Exercise aim: Starting at the line with "Click the 点击 coordinates link" and going on through the line with "The image size is (1568, 747).", reproduce each line in the records below exactly and nothing more.

Data records below:

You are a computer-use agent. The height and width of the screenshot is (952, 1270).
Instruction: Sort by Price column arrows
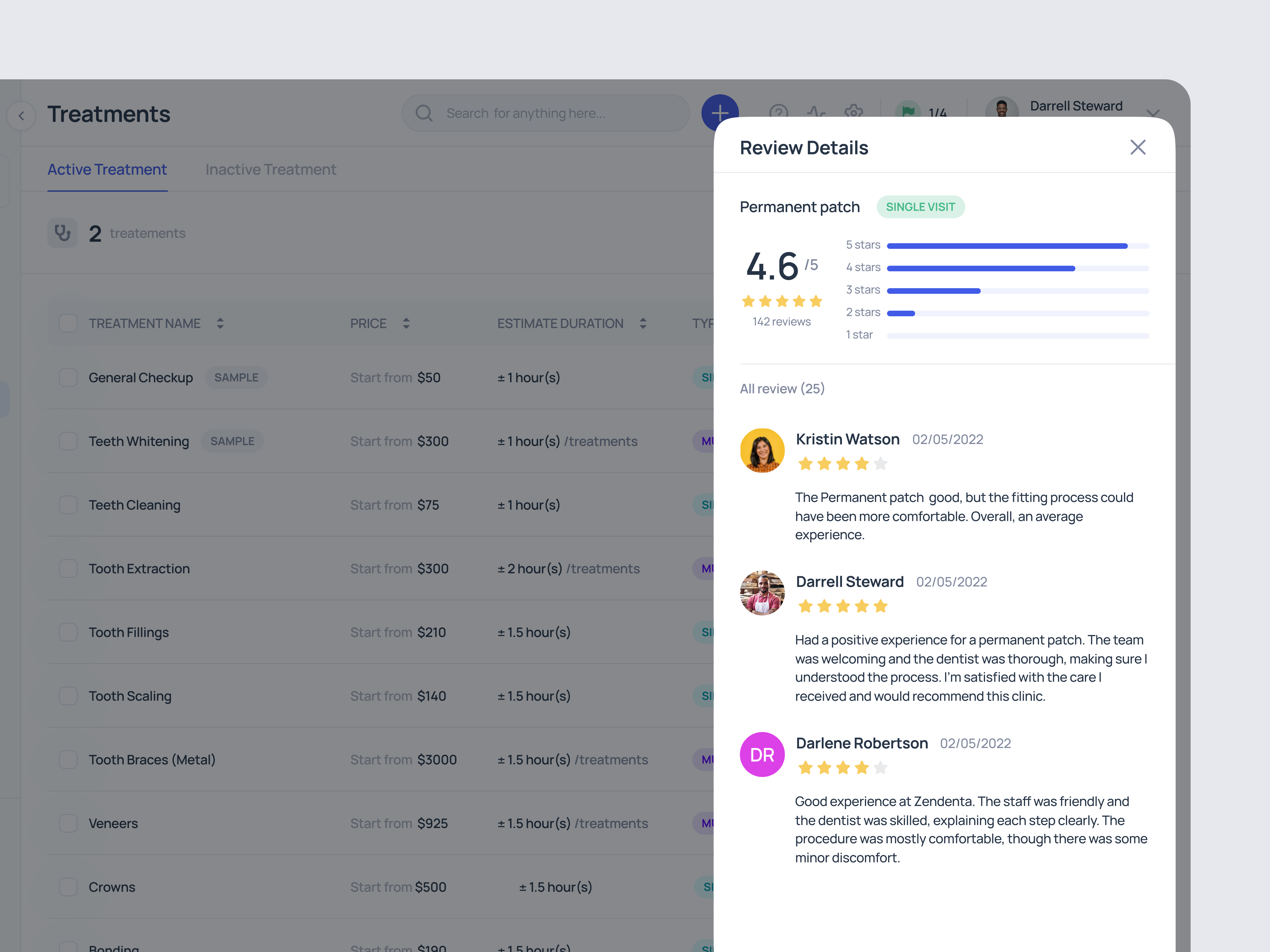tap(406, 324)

End of Data records.
Data records below:

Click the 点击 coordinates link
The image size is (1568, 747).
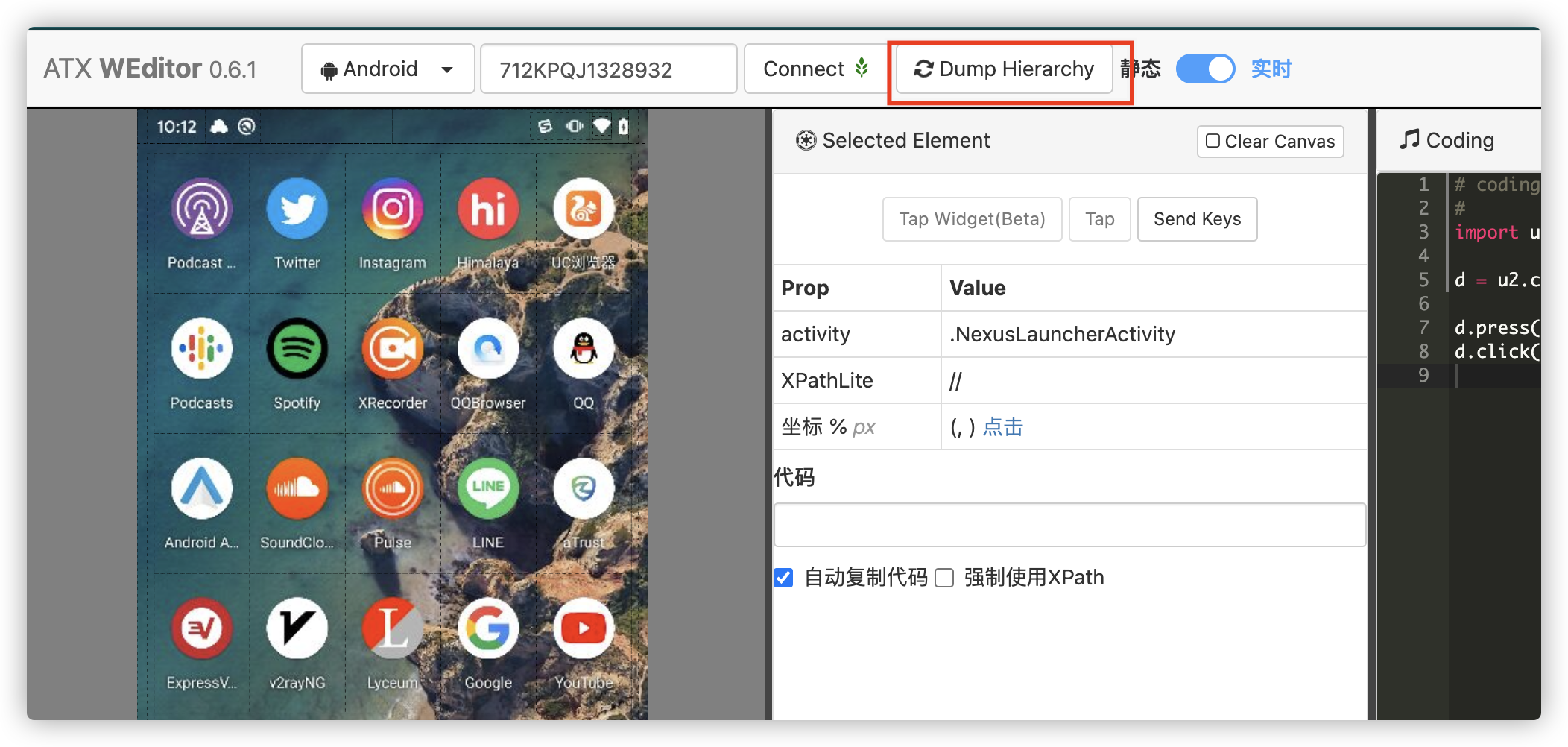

End of Data records.

Response below:
Click the 点击 coordinates link
The image size is (1568, 747).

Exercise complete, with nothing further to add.